WARNING! WATCH OUT FOR CHINA. - Ekekere's Columns

Saturday, 1 August 2020

WARNING! WATCH OUT FOR CHINA.


China may have pissed on its own parade with its worrisome handling of the COVID 19 pandemic but it has other wrinkles that could be as worrisome as the pandemic.

After decades of isolation and seeming apathy to global affairs, China’s brandishing of its soft power to woo diverse countries across the world is in full throttle. In Asia, Latin America and especially in Africa, China is building roads, dams, seaports, railways and the like.

In Africa, China has become an ubiquitous construction colossus, handling out multibillion dollar loans and credit lines to countries whose miserable economies make them attractive target for the Chinese economic bulldozer. From East to West Africa, countries are literally scrambling to gobble up soft loans tied to massive infrastructural projects executed naturally by Chinese companies.
These crazy loans sometimes are designed to take several decades and even lifetimes to repay if ever. Why has china suddenly emerged as the kindest country in the world?

Before the Chinese economic behemoth started dangling their sugarcoated baits in Africa and other parts of the world, the Japanese had tried to buy up the world power with their soft power, acquiring prime real estate, for instance, in mid-town Manhattan in New York that included Rockefeller center and Radio City hall.

Japan incorporated also gorged on other iconic American properties that included Columbia Pictures.
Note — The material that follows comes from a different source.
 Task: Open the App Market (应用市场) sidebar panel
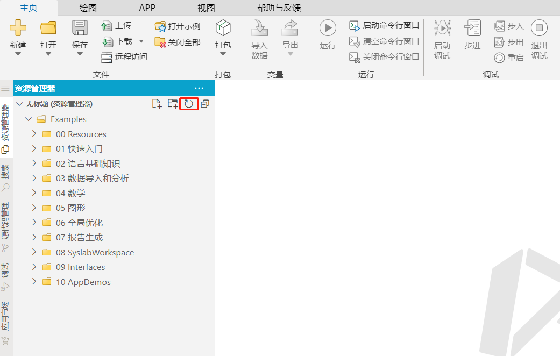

But like we all know, the great financial meltdown happened and the bubble burst and by 1995 Japan the great Asian financial superpower beat a hasty retreat, disgorging most of its properties stateside that it had spent well over $1 billion to purchase.

The Japanese arrogance regarding the uniqueness of their brilliant and hitherto invincible economic model was now replaced by shock and disbelief accompanied by intense soul searching over how on earth their globally- acclaimed success story turned sour so quickly.

While Japan incorporated has beaten a hasty retreat, the Chinese economic monster is on the prowl, looking for who to gobble on. But make no mistake; the Chinese and Japanese financial models are as different from each other as night and day. While the billions that funded the Japanese economic onslaught on the world came from private companies in Japan, the Chinese economic onslaught in using soft power is a direct projection of the Chinese Communist Party. The Chinese companies building roads and railways in Nigeria and Kenya and exploiting minerals in Central Africa are mostly state-owned.

Xinhua, China’s state-owned news agency occupies and office in Times Square in New York broadcasting programs and propaganda from a media group that they began life as the Red China News Agency. The move into New York City by China’s official mouth piece depicts the unmistakable ambitions of a country that in 2010 replaced Japan as the world’s second largest economy.

China’s state broadcaster CCTV has its headquarters in Washington D.C and obviously has been designed and programmed to compete with international networks like AL JAZEERA. Beijing, no doubt, is engaged in a soft power campaign that seeks to convince the world that its unlikely mix of a dynamic economy and political totalitarianism can serve as a valid model in the 21st century.

China wants to convince the world that its rise as an emergent world power is anchored on peace and co-operation but that does not stop china from flexing her muscles when necessary. In Asia, where she perennially spars with neighboring countries like the Philippines over territorial boundaries, bellicose language and the flexing of her considerable military prowess are often employed to intimidate neigbouring countries who would definitely have second thoughts about taking on China in a fight.

The Nigerian government sometime in 2018 went on a well-publicized official trip to Beijing in a high powered delegation led by president Buhari, ultimately inking a bouquet of trade deals. Now that the ink has dried on the MOUs, the onus now is on the Nigerian authorities to periodically review our commitments to China.

China may well have a pleasant benign and kindly face just like your old uncle but it is also possible that the charming and patronizing face may just be a mask, hiding a hideous stone-face that would send a chill down one’s spine.

China’s soft power replete with crazy loans and brigades of hardhat- wearing construction workers may well be like an iron fist in a velvet glove! The slave trade may have been abolished over a century ago bu economic slavery is just as insidious and dastardly.

For African countries doing business with China, looking before you lead remains a viable nugget of practical wisdom!